Я пока еще держался благодаря моему окороку, и вместе с теми, кто сохранил остатки сил, принялся разводить костер. Все страшно замерзли, но каждый надеялся, что кофе его согреет. Когда мы его пили, пришел вестовой и сообщил, что меня вызывает полковник.
— Если полковник угостит вас куриной ножкой, — сказал Франческас, — можете принести мне косточку. Я приму ее у вас, хоть я и ваш начальник.
Обед полковника состоял из двух сардин, но позвал он меня не для того, чтобы разделить их со мной.

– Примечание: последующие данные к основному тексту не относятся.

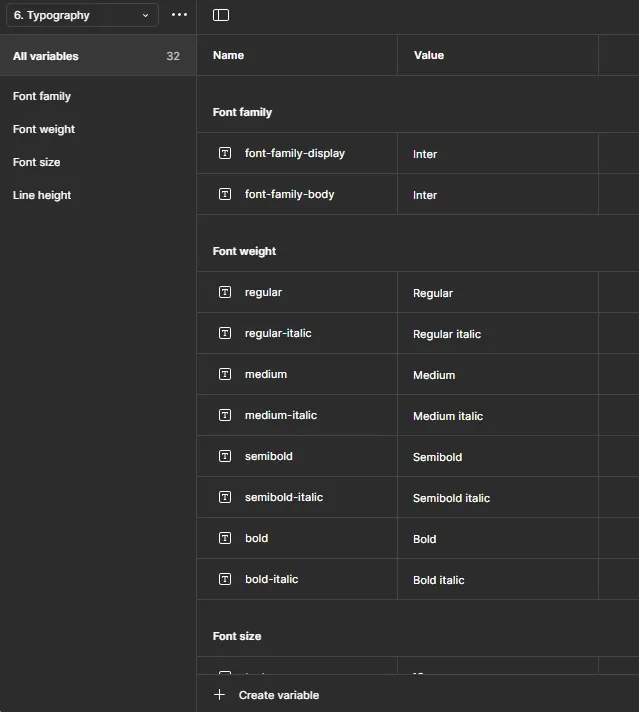Select the bold variable name

tap(257, 538)
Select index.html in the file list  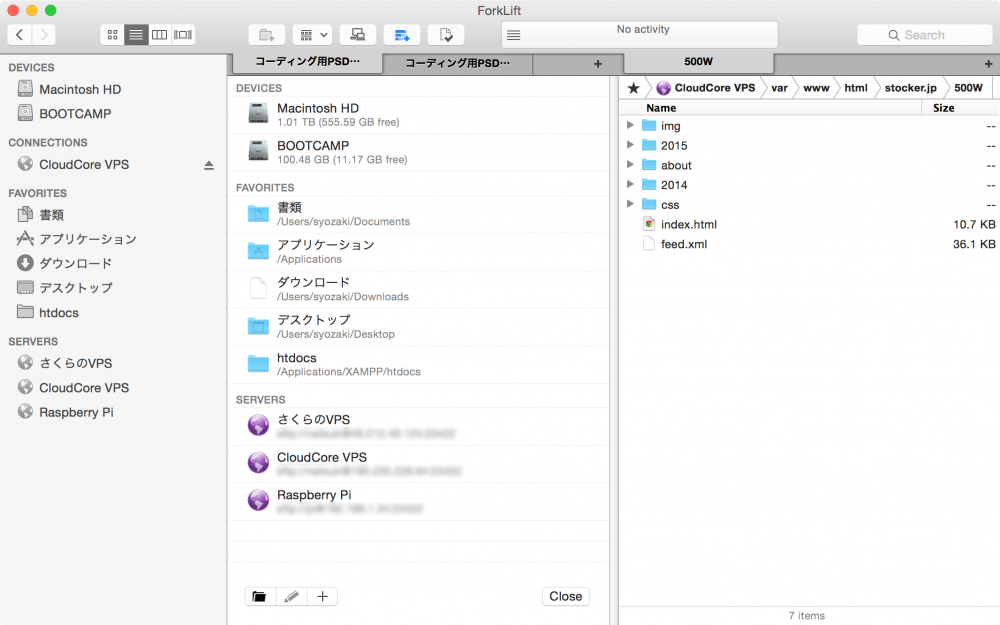coord(688,225)
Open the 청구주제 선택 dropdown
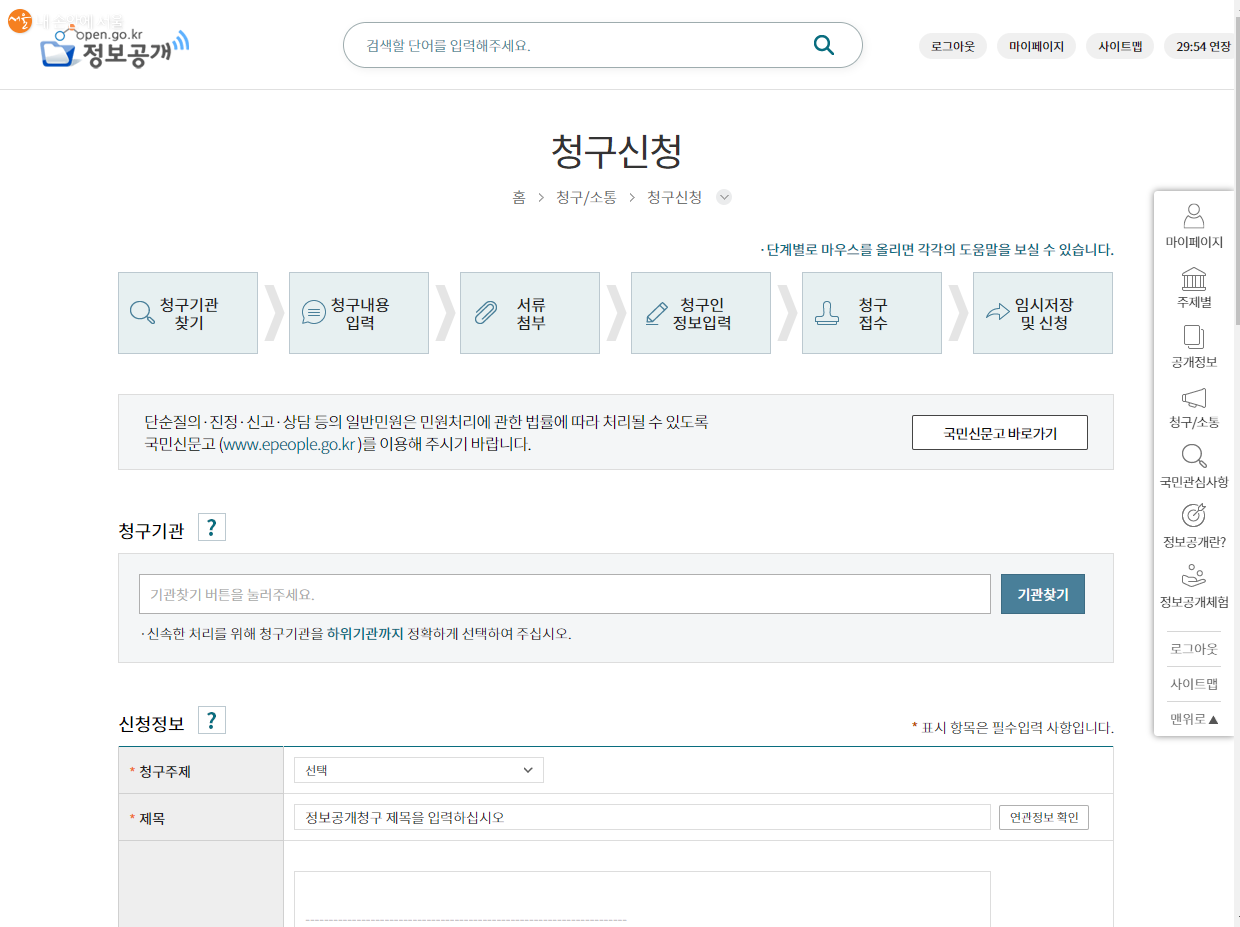The image size is (1240, 927). click(x=418, y=770)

Все страшно замерзли, но каждый надеялся, что кофе его согреет
— Хочу попросить вас об одной услуге. Давайте выйдем, если вы не очень устали. Поговорим на свежем воздухе.
С вершины были хорошо видны огни, опоясавшие холм, на котором расположился наш лагерь. Это горели костры на стоянках французских войск. Я невольно залюбовался таким великолепным зрелищем.

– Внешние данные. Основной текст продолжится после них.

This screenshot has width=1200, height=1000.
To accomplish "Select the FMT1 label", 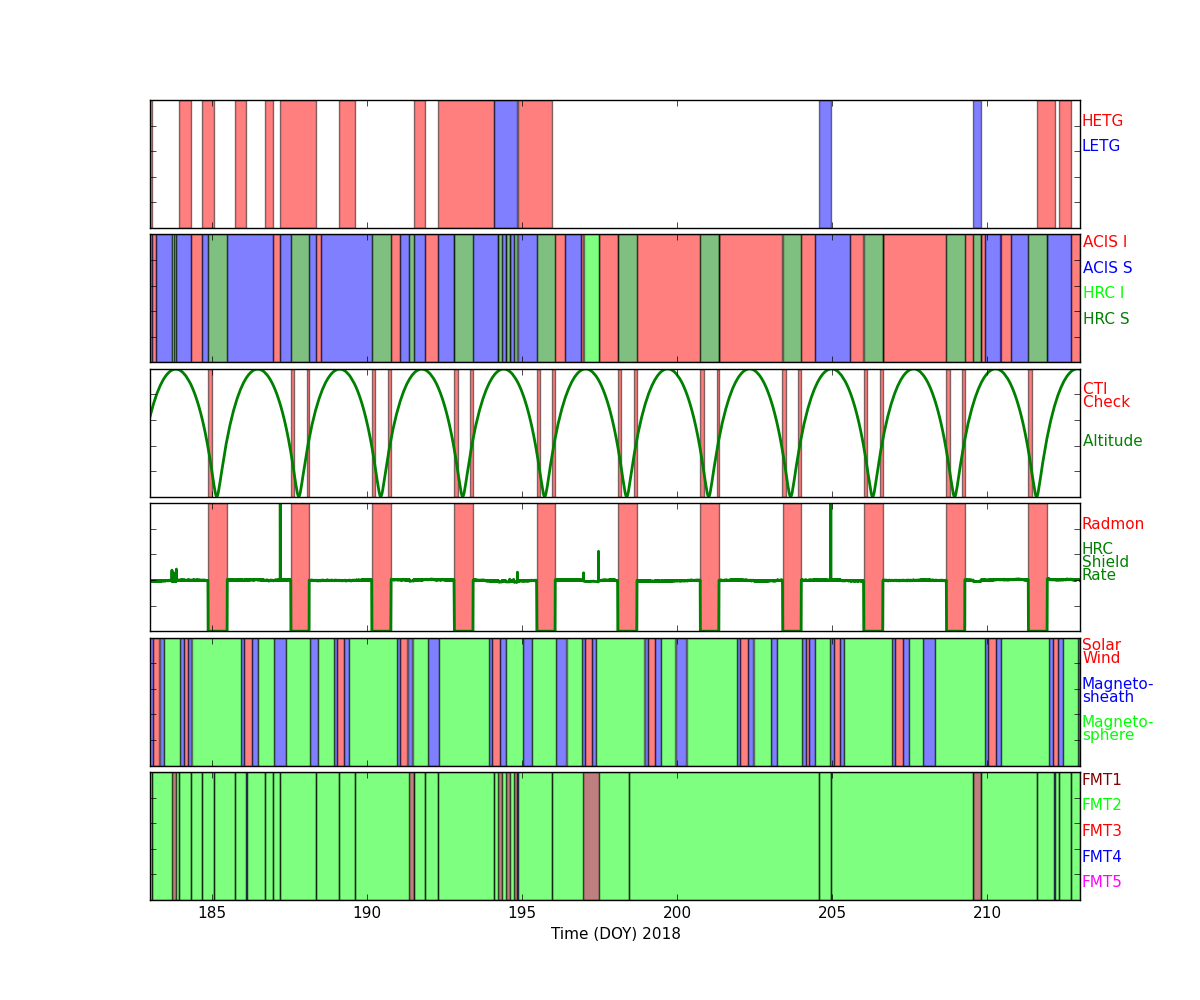I will pyautogui.click(x=1101, y=780).
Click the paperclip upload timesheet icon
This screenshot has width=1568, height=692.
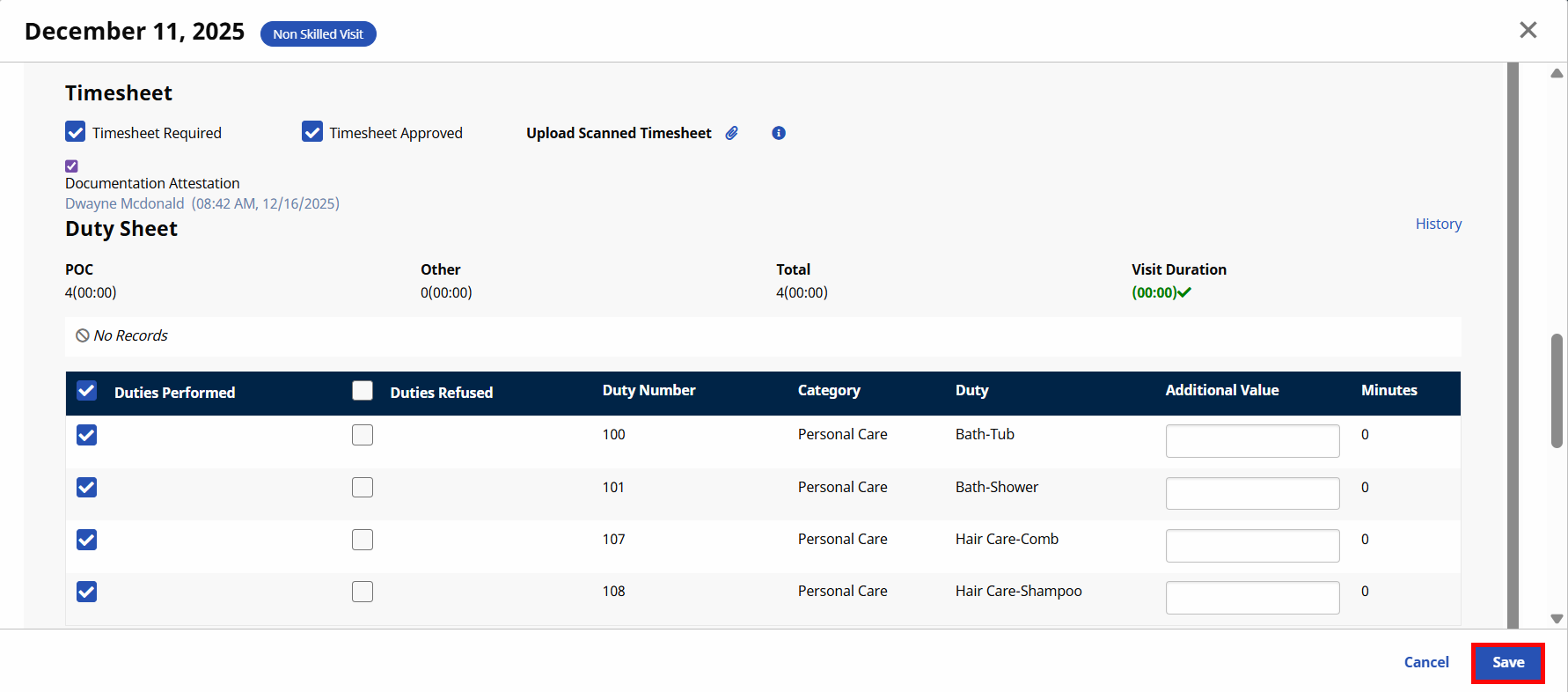coord(731,133)
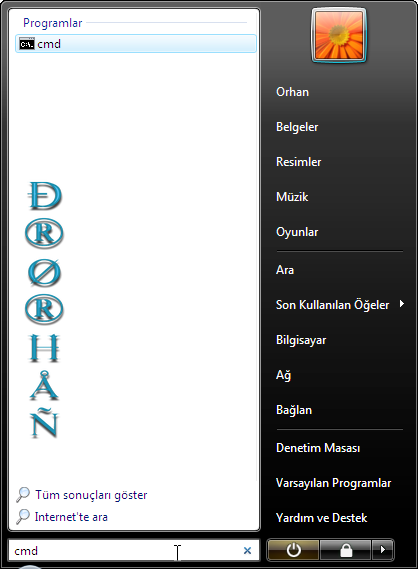Image resolution: width=418 pixels, height=569 pixels.
Task: Clear the search box with X
Action: [x=247, y=550]
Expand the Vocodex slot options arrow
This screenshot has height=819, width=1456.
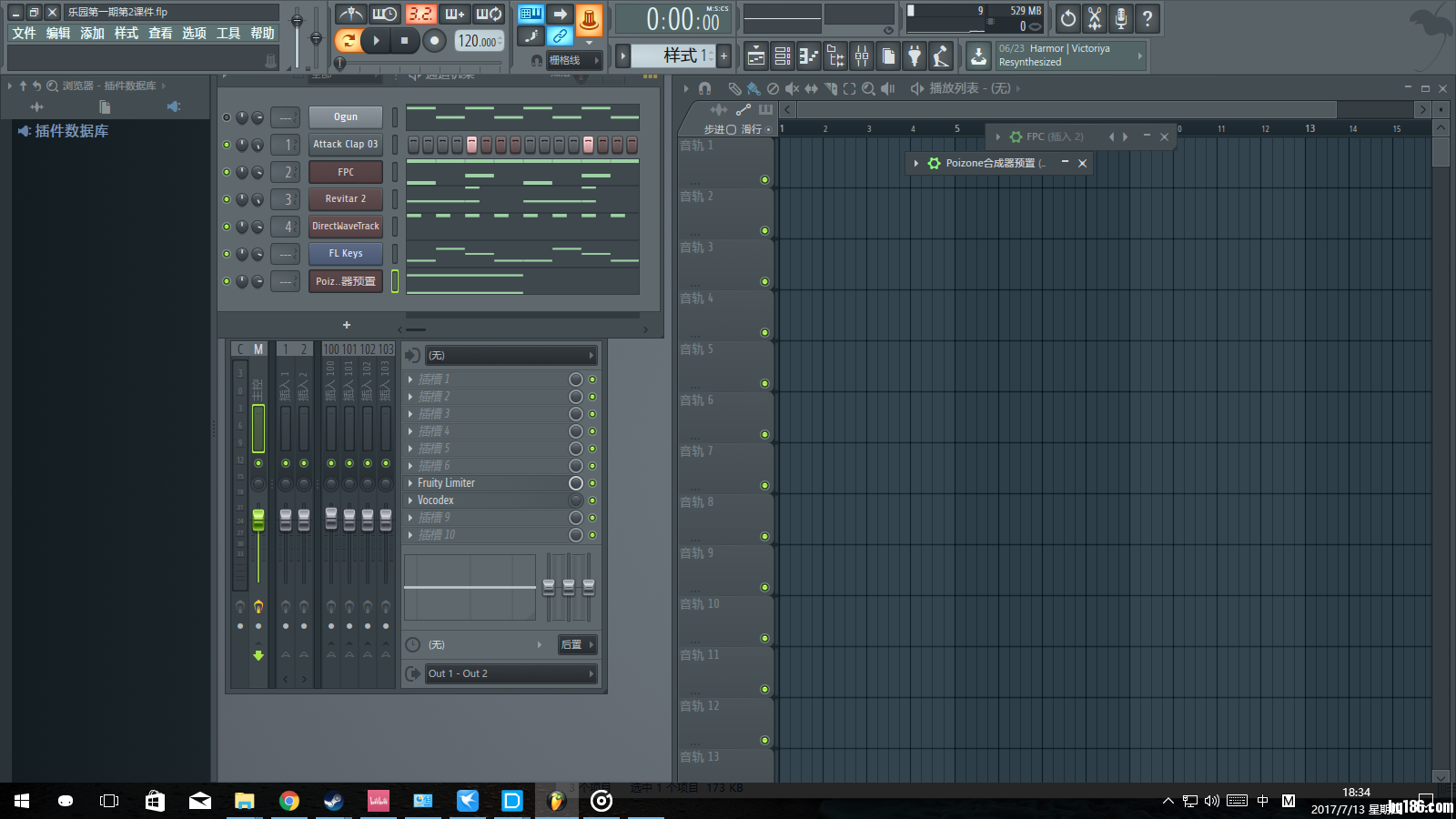point(410,500)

— Да, очень красиво, — сказал господин де Сен-Нере, — но меня беспокоит то, что я не вижу немецких огней. Немцы часто нападают по ночам, и пока мы греемся, они проводят свои вылазки. Боюсь, утром обнаружится, что они закрепились на самых выгодных позициях. Поэтому я вас и позвал. Я уверен, что завтра будет страшное побоище. Нас прижали к границе. Дороги на Мец, а, возможно, и на Мезьер, перерезаны. Скоро начнется бой, а мы не знаем, каковы силы противника, в этом весь вопрос. В такой ситуации я должен привести в порядок свои дела. Возьмите этот документ и храните его самым тщательным образом. Это мое завещание.
— Но, господин полковник!
— Я оставляю вам свою маленькую квартиру в Париже, но только лишь ее одну. Находящиеся в ней картины и драгоценности принадлежат не вам. Там имеется шесть небольших, но очень ценных картин и гарнитуры с бриллиантами и жемчугом. В более счастливые времена я приобрел все эти вещи для одной особы, которая была мне очень дорога. Имя этой особы вы узнаете, когда прочтете завещание. Картины и драгоценности предназначены для дочери этой особы. Ее зовут Валентина и сейчас ей восемь лет. Каждый год четырнадцатого февраля, в день ее рождения, а также в каждую годовщину завтрашнего дня, если завтрашний день станет для меня роковым, вы будете отсылать ей одну картину и одну драгоценную вещицу. Через четыре или пять лет вы постараетесь встретиться с ней и расскажете о некоем полковнике де Сен-Нере, который очень нежно ее любил, когда она была совсем маленькой. Вот о какой услуге я прошу сына моего лучшего друга.
Я почувствовал глубокое волнение и уже собрался что-то сказать, но господин де Сен-Нере прервал меня на полуслове.
— Идите спать, друг мой, наберитесь сил. Завтра будет тяжелый день.
Я уже уходил, но он вновь подозвал меня.
— И еще поцелуйте ее, — сказал полковник.
После этих слов он крепко меня обнял.
Нз истории нам известно, что знаменитые полководцы обычно крепко спали накануне решающих сражений. Я не являюсь великим полководцем, и в отличие от них в ночь перед битвой под Седаном мне так и не удалось заснуть. Очень уж сильно меня взволновали слова господина де Сен-Нере, и кроме того, сказать по правде, мне было по-настоящему страшно.